This is more a request for explanations. There's one thing which makes me really mad:
On the one hand, it seems like I do have an intuitive understanding of the Hairy Ball theorem. I imagine an arrow of unit length (that's for simplicity - generally, of any nonzero length, of course) attached to each point of a sphere. I also insist that arrows attached to close points have close directions (usual metric and connection induced from 3d are implied).
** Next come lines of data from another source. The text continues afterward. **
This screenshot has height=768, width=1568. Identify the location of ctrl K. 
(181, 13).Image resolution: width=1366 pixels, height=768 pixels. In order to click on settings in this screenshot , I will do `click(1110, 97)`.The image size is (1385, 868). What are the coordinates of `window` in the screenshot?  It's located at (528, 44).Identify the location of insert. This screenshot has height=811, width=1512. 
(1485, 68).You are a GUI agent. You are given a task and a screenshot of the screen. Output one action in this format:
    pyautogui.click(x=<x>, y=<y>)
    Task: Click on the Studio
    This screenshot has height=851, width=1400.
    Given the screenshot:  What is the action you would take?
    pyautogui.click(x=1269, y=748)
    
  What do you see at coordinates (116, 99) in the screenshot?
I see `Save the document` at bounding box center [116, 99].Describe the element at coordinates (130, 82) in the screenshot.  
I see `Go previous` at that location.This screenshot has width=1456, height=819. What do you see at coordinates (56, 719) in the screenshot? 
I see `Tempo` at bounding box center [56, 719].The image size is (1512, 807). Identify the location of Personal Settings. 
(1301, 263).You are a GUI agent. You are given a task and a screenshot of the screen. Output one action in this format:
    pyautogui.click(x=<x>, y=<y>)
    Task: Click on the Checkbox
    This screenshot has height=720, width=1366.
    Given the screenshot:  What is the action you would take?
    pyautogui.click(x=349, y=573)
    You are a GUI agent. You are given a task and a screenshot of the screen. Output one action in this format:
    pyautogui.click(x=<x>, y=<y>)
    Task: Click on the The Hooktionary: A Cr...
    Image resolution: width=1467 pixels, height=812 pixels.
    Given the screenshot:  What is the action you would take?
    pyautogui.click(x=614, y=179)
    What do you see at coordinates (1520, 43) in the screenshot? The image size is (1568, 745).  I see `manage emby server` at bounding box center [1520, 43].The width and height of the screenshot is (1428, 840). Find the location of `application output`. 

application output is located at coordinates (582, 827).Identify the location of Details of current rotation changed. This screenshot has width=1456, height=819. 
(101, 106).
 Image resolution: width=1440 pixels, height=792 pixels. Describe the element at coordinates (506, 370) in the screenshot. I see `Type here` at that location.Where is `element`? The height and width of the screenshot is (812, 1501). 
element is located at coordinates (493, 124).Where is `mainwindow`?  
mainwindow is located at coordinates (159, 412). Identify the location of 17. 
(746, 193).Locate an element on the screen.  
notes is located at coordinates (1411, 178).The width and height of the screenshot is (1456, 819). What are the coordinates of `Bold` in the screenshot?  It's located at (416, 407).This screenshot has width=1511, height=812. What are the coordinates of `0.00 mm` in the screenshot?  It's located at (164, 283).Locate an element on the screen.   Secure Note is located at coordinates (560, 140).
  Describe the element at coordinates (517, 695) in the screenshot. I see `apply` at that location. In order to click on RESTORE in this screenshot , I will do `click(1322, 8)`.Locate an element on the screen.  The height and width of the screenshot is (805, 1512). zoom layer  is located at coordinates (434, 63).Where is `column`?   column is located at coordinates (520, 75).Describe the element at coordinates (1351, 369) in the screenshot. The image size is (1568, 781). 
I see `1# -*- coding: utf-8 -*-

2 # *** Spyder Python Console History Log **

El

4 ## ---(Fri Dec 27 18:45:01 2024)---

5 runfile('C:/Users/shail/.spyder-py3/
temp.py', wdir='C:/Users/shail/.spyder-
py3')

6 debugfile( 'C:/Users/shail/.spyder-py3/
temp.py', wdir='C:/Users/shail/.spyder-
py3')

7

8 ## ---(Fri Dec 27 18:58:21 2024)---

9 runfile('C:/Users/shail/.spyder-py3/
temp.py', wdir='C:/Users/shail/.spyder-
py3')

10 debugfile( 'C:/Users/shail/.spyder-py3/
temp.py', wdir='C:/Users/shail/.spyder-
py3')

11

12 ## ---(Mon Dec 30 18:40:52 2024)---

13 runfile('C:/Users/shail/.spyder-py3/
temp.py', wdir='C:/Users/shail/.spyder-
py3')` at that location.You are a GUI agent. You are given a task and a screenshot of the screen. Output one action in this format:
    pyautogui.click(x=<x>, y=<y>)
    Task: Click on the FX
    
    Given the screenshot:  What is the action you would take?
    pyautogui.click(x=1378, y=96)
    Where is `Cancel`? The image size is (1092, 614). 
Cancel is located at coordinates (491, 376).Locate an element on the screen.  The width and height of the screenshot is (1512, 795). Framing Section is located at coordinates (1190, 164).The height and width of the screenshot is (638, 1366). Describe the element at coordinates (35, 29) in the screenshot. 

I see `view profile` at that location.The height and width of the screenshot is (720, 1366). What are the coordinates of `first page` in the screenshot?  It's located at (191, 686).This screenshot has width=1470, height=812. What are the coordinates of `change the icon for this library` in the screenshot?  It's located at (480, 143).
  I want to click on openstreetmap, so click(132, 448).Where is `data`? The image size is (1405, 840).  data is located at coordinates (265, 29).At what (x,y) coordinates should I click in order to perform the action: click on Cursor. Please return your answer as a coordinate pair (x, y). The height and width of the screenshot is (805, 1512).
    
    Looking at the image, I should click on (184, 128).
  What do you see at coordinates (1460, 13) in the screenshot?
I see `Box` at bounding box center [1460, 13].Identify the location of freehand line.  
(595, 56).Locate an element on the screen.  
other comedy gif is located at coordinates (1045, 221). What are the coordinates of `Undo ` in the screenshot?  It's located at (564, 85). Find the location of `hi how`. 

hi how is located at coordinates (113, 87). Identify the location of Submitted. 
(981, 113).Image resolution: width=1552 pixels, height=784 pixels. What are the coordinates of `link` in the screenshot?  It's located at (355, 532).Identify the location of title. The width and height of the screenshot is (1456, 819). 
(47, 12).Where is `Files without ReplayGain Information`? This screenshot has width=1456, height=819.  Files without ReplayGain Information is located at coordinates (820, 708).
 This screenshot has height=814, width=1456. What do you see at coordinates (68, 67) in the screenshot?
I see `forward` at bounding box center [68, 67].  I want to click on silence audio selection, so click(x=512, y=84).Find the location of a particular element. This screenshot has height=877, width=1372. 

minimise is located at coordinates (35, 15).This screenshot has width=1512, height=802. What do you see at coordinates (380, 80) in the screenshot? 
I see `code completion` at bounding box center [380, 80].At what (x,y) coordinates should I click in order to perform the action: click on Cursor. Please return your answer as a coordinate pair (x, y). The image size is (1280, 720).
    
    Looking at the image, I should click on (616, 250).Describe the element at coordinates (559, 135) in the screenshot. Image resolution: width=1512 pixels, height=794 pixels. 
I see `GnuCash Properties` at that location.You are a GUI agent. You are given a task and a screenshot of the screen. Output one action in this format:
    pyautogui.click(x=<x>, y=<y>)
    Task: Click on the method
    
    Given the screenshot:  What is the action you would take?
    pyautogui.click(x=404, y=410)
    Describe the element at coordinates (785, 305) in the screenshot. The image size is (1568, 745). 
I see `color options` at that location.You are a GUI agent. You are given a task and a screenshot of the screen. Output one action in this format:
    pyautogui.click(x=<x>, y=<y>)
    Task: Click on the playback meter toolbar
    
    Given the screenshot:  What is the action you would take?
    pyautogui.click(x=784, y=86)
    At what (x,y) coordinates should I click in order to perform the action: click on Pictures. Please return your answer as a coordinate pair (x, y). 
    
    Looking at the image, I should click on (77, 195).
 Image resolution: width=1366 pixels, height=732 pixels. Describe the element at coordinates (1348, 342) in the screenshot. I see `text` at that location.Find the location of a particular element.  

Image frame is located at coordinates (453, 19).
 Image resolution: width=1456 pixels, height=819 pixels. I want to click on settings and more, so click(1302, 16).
After few attempts to visualize, I assure myself that such configuration cannot be nowhere pathological.
In other words, it seems that the above described bundle - which could be obtained from the tangent bundle of $S_2$ by restricting the vectors to have unit norm (of course, the vector structure is lost within the fiber) - does not admit a global section.
On the other hand, nothing stops us from considering the $S_2\times U(1)$ trivial $G$-bundle, which certainly has a global section, e.g. $f(p) = \operatorname{const}$.
Moreover, to my understanding, in the second example we don't even need to stress that the section is a group. We can replace $U(1)$ with its torsor $S_1$, and the trivial bundle $S_2\times S_1$ will still admit a global section.
Now, the question. Why exactly does thinking of $S_2$ with $S_1$ circles (in tangent planes) attached to each point fail as an illustration for the $S_2\times S_1$ bundle?
Here's my attempt to answer. Let's go the other way around and start with $S_2 \times S_1$. On each of $S_1$ circles of those are attached to $S_2$ I can choose a point and declare that this is '$0$' (or '$1$', or any other label). Then, I define a global section $f(p)=$'$0$'. I even came up with an illustration. Here it is:
To any point of the ball I attach a circle. I don't draw it's plane as tangent to the sphere - because this is not required! Clearly, if at any point of $S_2$ the arrows look upwards, this defines a global (constant) section. If we now try to make those circles lie in planes tangent to $S_2$, clearly, at certain point we'll encounter a problem - the arrows will no longer be parallel in the usual sense. But this is just a defect of illustration.
Having said so many words, I would like to understand the difference between the two bundles rigorously: \begin{alignedat}{9} E_1 &= \text{Vectors of unit length in } T S_2\\ E_2 &= S_2 \times S_1 \end{alignedat}
I guess, the difference should be in transition functions, since the base spaces and typical fibers are identical.
Can anyone help me to figure out those?
In still other words: what's wrong with representing $E_1$ with the picture above? Of course, it is weird, but we may draw the tangent spaces the way we want. Does it have to do something with connections? I would be surprised if so, since the ability to define a global vector field on the manifold is not related to ability to parallel transport vectors (one doesn't need Christoffels to define the Lie derivative).
The circle bundle of the sphere derived from the tangent bundle isn't $S^2 \times S^1$ topologically; you can think of a normalized tangent vector as a second point on the sphere with a perpendicular vector from the origin, and adding the cross product will yield you a third one and an oriented orthonormal basis. The space of orthonormal bases is homeomorphic to the group $SO(3)$, which is homeomorphic to $\mathbb{RP}^3 \not\cong S^2 \times S^1$.